Wednesday, March 5, 2014
Spring position battles: Defensive end
By Greg Ostendorf
Editor’s note: This is part three in a week-long series looking at five position battles to watch when Auburn opens spring practice in two weeks.
AUBURN, Ala. -- On Tuesday, the Auburn coaches and players looked on as former defensive end Dee Ford showed off his athleticism at the Tigers’ pro day. It was a bittersweet moment for most of them. On one hand, they want to see Ford get drafted in the first round. But it also reminded them of what they’re going to be without next season.
LaDarius Owens, right, is the most experienced defensive end on Auburn's 2014 roster and recorded half a sack in the BCS title game.
Despite missing the first two games of 2013, Ford still led the team with 10.5 sacks and 14.5 tackles for loss. He had one of the quickest first steps in the SEC and provided a consistent pass rush that more than made up for deficiencies on the back end.
“We don’t max blitz,” defensive coordinator Ellis Johnson said prior to the VIZIO BCS National Championship. “We have to get there with four or five. ... I think our edge guys have been much more productive, and it’s obvious.”
So how do you replace that kind of production? That’s the question Auburn will try to answer this spring. It won’t be easy, but the Tigers do have a good mixture of veterans and rising stars who will vie for playing time.
LaDarius Owens (senior): With Ford gone, Owens becomes the veteran of the group. He has played in 31 games and started 11, including the BCS title game. As a junior, he finished with 30 tackles, including five for a loss, and 2.5 sacks. He might not be the most explosive defensive end on the roster, but he’s the most experienced. And if last year was any indication, the coaches tend to lean toward experience.

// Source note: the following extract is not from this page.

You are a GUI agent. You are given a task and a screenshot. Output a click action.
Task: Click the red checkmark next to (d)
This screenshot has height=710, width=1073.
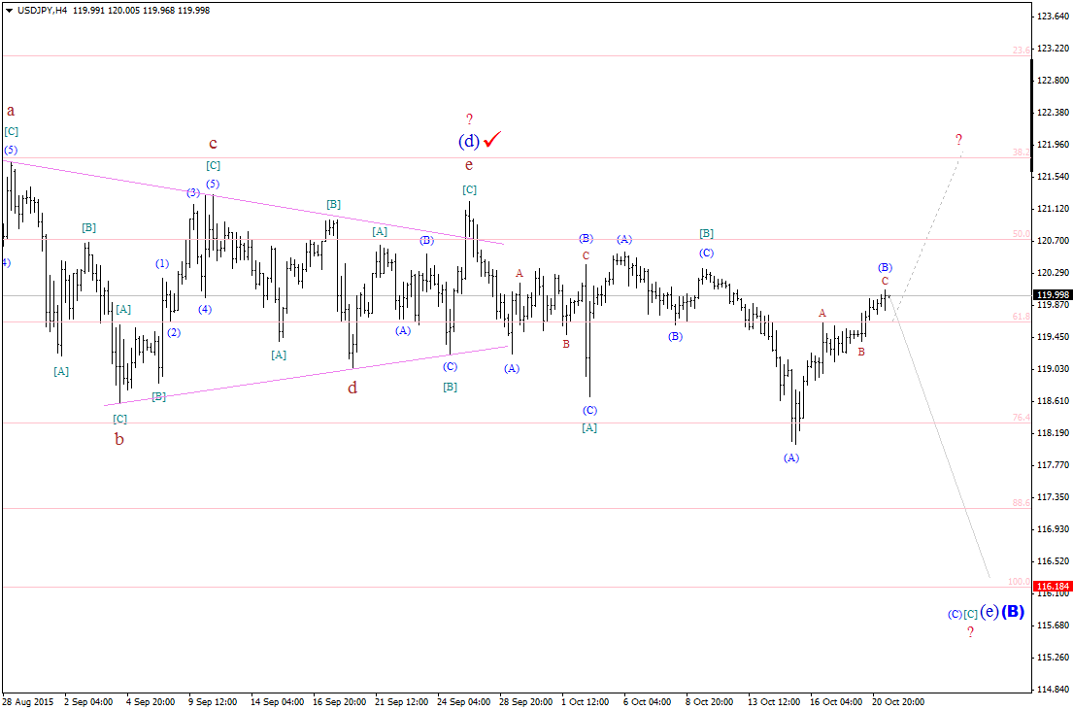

Carl Lawson (sophomore): If you’re looking for the star of the group, look no further. Lawson was ranked the nation's No. 2 overall player in the 2013 ESPN 300 coming out of high school and showed flashes of that potential last season as a freshman. His teammates raved about his talent throughout the season, and Johnson said physically Lawson was ahead of where the older guys were at that point in there careers, Ford included. Lawson still has to earn his spot, but with his work ethic and attitude, he could be in for a monster spring.
Elijah Daniel (sophomore): Lawson stole the headlines last year, but he wasn’t the only freshman defensive end to make an impact. Daniel had a strong season in his own right. The former ESPN 300 prospect didn't start any games but still finished among the team leaders with 2.5 sacks. The upcoming spring is critical for the rising sophomore. Even if he doesn’t win a starting job, he can solidify his spot in the rotation before the newcomers arrive this summer.
Gimel President (sophomore): The next-most-experienced end on the roster is President, who played in three games last year and made three tackles. He’ll have an opportunity this spring to crack the two-deep depth chart and make a case for more playing time.
Keymiya Harrell (junior): He missed most of spring practice a year ago due to a knee injury, but Harrell is healthy and hoping to make the most of his opportunity this spring. He played in just one game last season.
Note: Three freshmen defensive ends are expected to arrive this summer, including ESPN 300 recruit Andrew Williams.
Spring forecast Owens and Lawson should be the front-runners to start next season, but there are still plenty of opportunities available for the other players. Johnson likes to rotate his defensive linemen so he can keep his starters fresh for the fourth quarter, and there’s always the potential for injury, too. That’s why this spring is so important for players like President and Harrell, who could be running out of time to make an impression.